EXERCISE INPUTS Start Marker
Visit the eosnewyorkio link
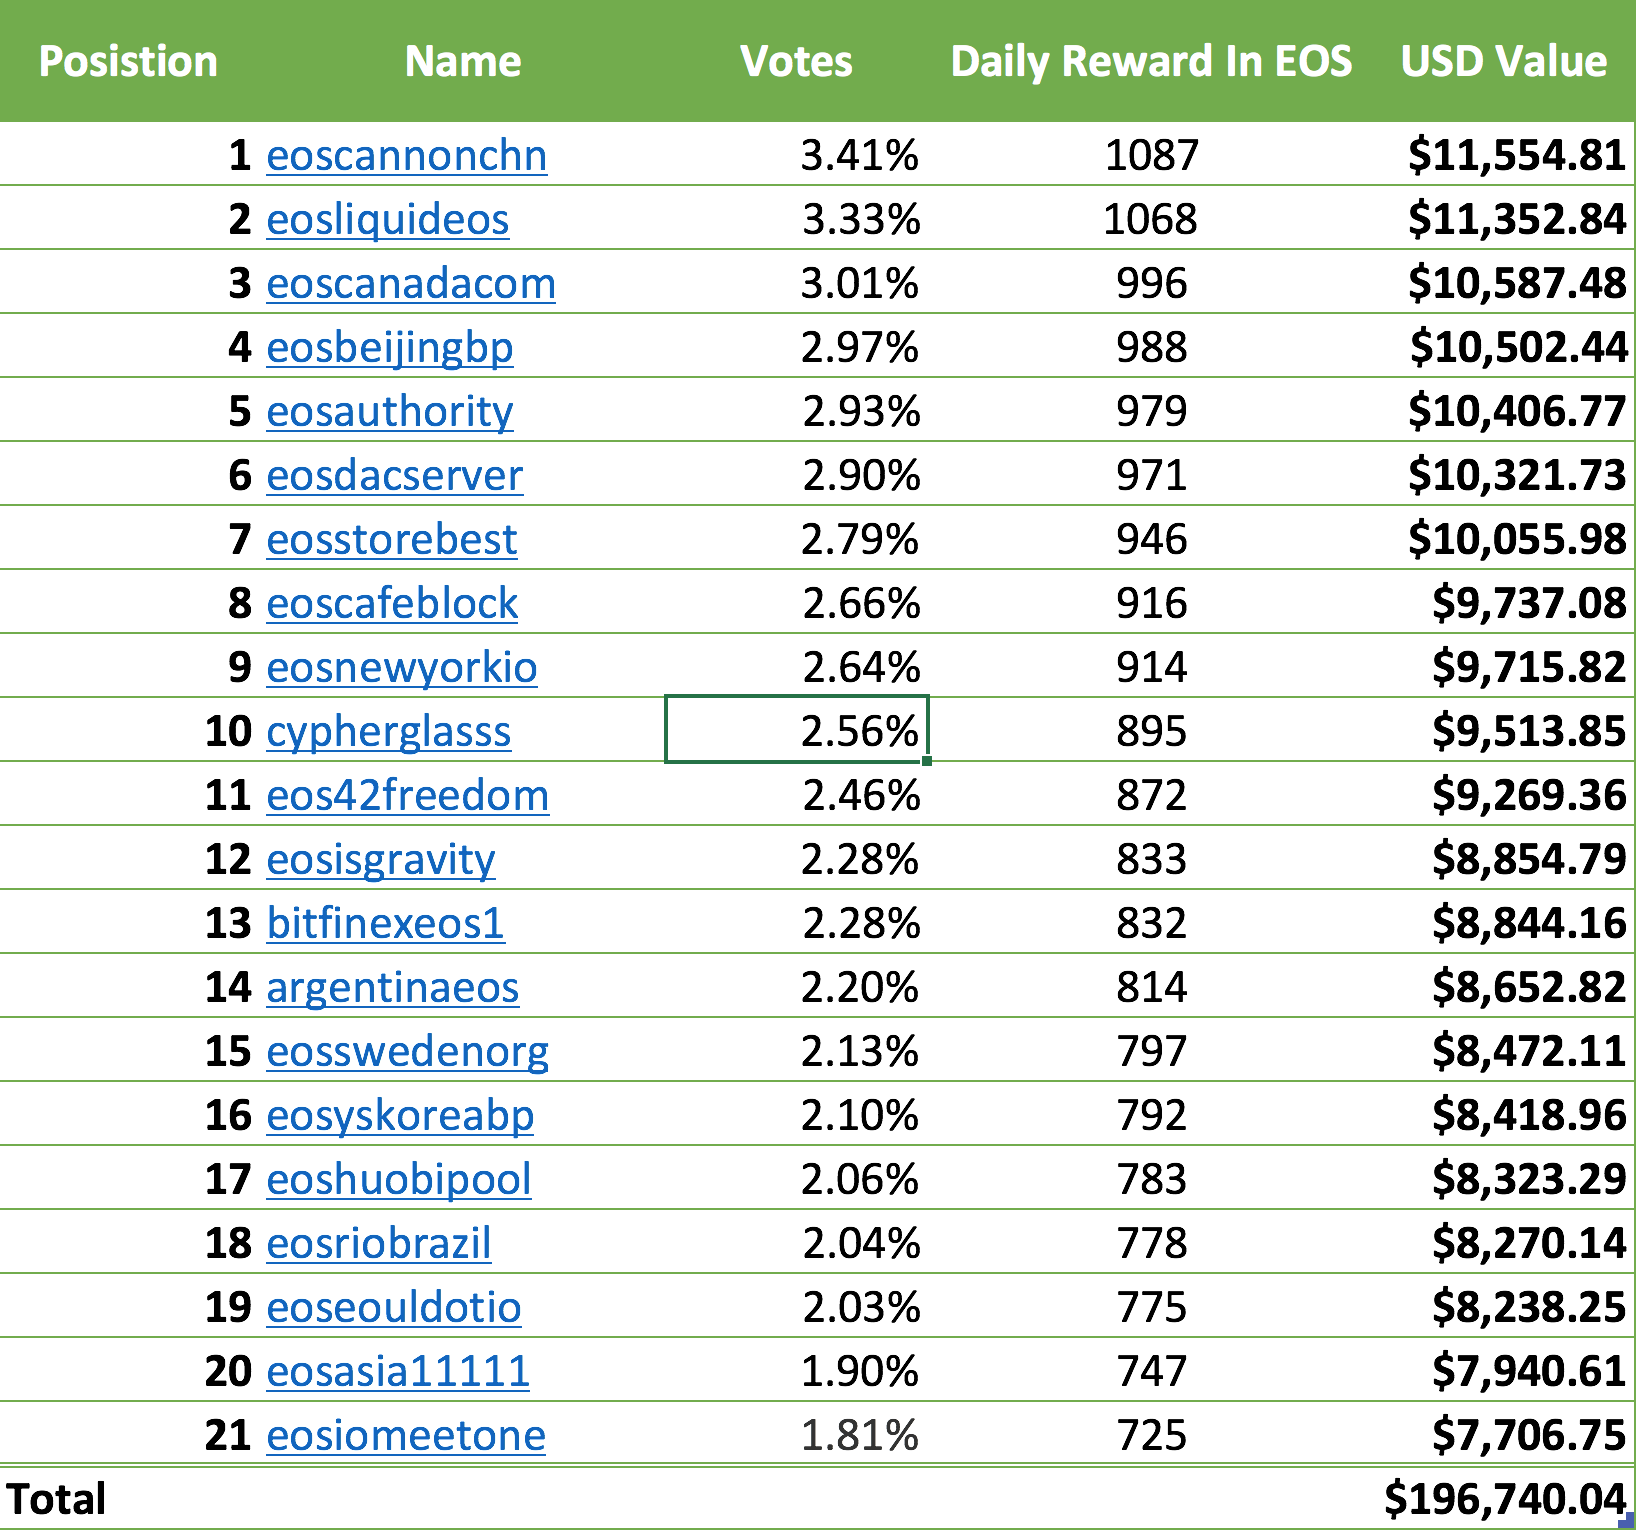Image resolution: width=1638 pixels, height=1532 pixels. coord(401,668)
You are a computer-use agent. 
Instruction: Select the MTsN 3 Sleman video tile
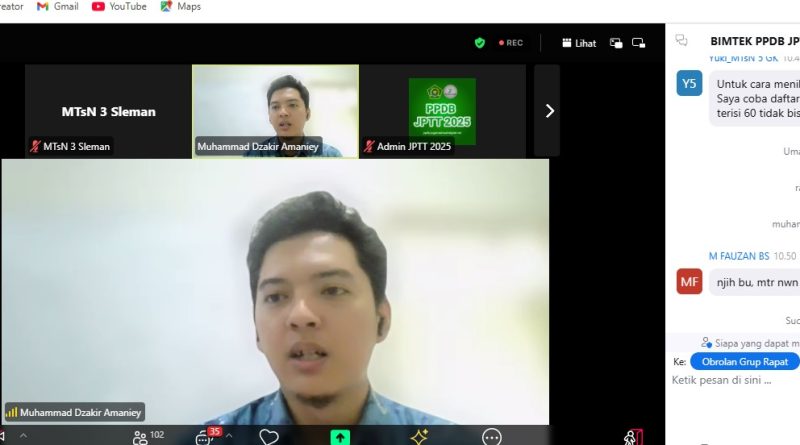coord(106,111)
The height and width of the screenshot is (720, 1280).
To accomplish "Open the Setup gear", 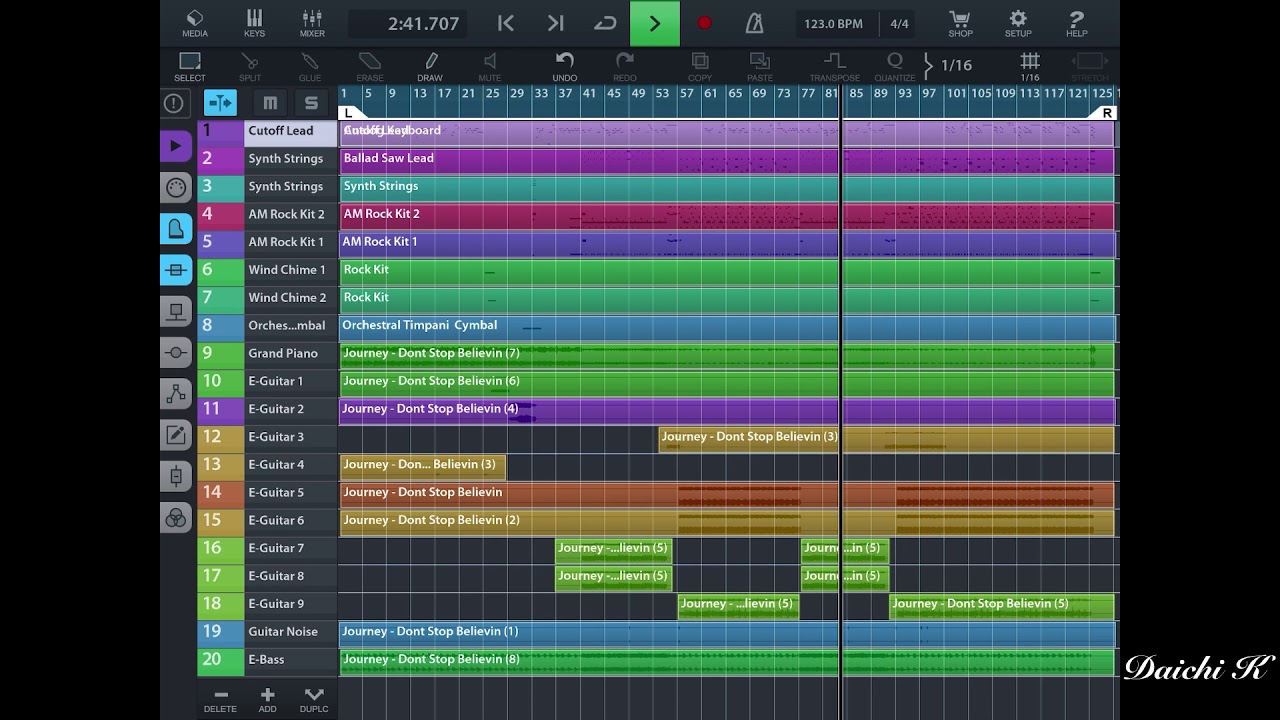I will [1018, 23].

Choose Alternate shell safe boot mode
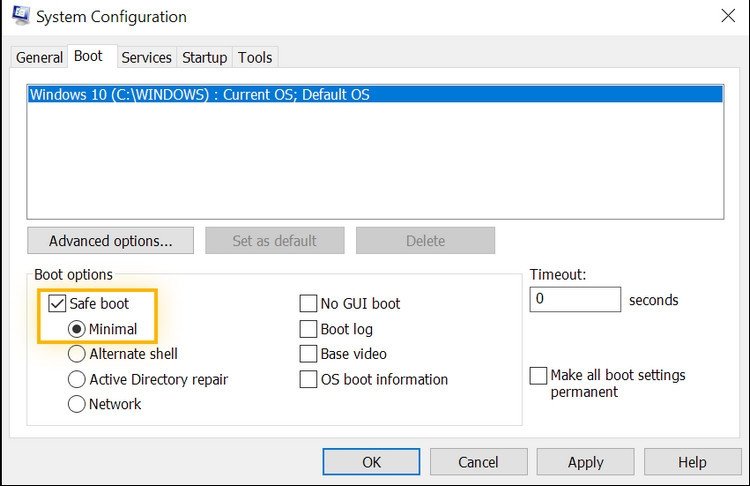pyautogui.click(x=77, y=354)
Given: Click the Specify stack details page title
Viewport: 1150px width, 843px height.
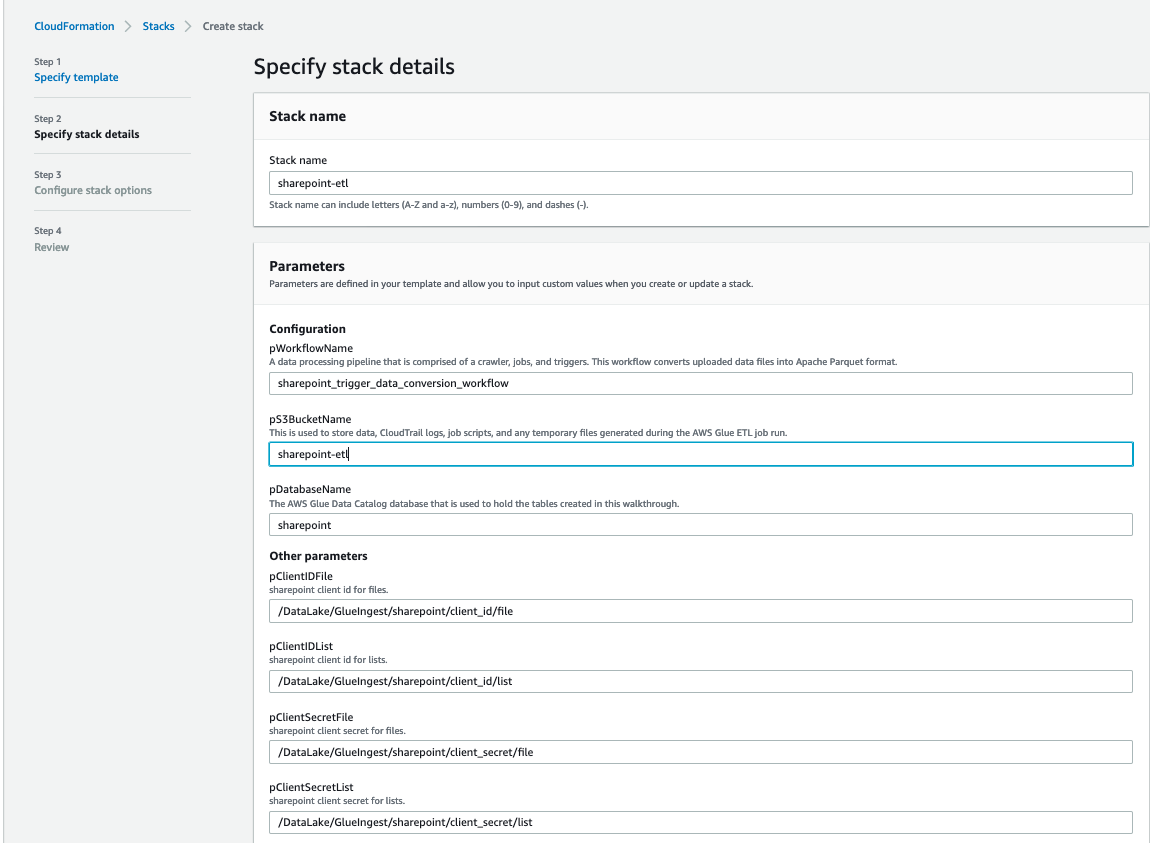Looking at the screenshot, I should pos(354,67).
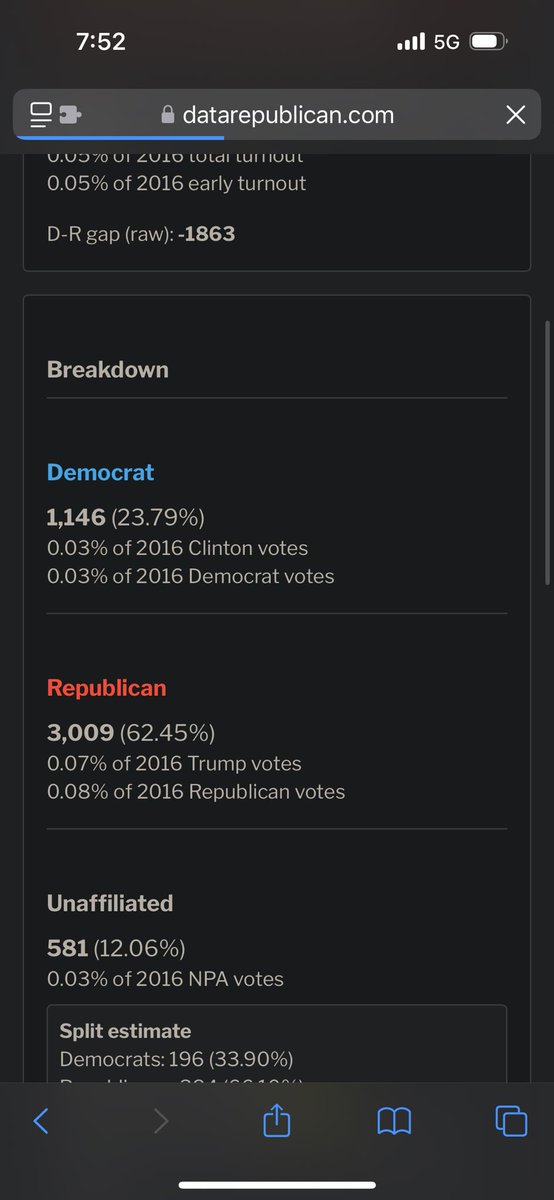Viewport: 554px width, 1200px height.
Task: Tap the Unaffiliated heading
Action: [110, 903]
EXERCISE INPUTS End Marker
WHAT TO WORK ON:
Beginning with the line that contains "Given: Click the" and ending with the last line of the data above, output those lines exactly and nothing more, without any pictures.

REPLY:
Given: Click the Specify stack details page title
Viewport: 1150px width, 843px height.
Looking at the screenshot, I should pos(354,67).
Viewport: 554px width, 1200px height.
Task: Tap the Unaffiliated heading
Action: [110, 903]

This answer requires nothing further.